Tunisia’s president continues to face protests from unions
Tunisia’s powerful UGTT labour union rallied in the capital on Saturday, mobilising thousands of supporters against President Kais Saied in a demonstration of its strength after his recent crackdown on opponents.
Protesters rallied before a march through the city centre, raising banners that read “No to one-man rule” and “Stop attacks on the union”, and chanting “Saied is a coward, the union is not afraid” and “Freedom! End the police state.”
They were marching after weeks of arrests targeting prominent opponents of Saied in the first major crackdown since he seized most powers in 2021, shutting down the parliament and moving to rule by decree.
“Saied is threatening everyone here. Parties, civil society, unions.
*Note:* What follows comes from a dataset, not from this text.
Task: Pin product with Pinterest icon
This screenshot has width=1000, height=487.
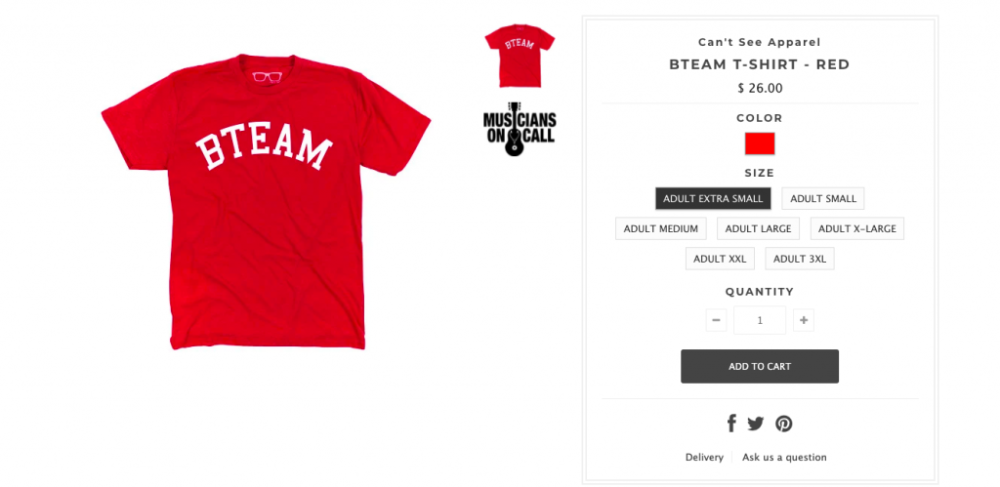Action: point(784,424)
All freedoms… Tunisians are here to say we cannot accept populism and nascent dictatorship,” said Najeh Zidi, a teacher at the protest.
The crackdown is the biggest since Saied’s seizure of powers and his opponents say it is ever more clear that he has dismantled the democracy won in the 2011 revolution that triggered the Arab Spring and will end the freedoms it brought.
Saied has denied his actions were a coup, saying they were legal and necessary to save Tunisia from chaos.
The UGTT was initially slow to criticise Saied’s move while political parties were denouncing it as a coup, but as the president consolidated his grip while ignoring the union and other players, it began to openly challenge him.
A senior union official was detained last month for organising a strike by highway tollbooth operators, prompting the UGTT’s newspaper to say Saied had declared war on the organisation and its million members.
This week authorities barred foreign labour union leaders from entering Tunisia to take part in the rally as a show of solidarity with the UGTT, and Saied said he would not accept foreigners joining protests.
Over recent weeks police have detained more than a dozen prominent opposition figures, mostly tied to the coalition of parties and protesters that is planning to rally on Sunday, accusing them of conspiring against state security.
Those arrested in recent weeks include politicians from the Islamist Ennahda, which was the biggest party in the shuttered parliament, leaders of a protest group, the head of Tunisia’s main independent media outlet and a prominent businessman.
“We say to Saied, ‘we will not give up press freedoms, union freedoms and political freedoms’. We will not accept one-man rule,” said Ibrahim Bourghida, a union member.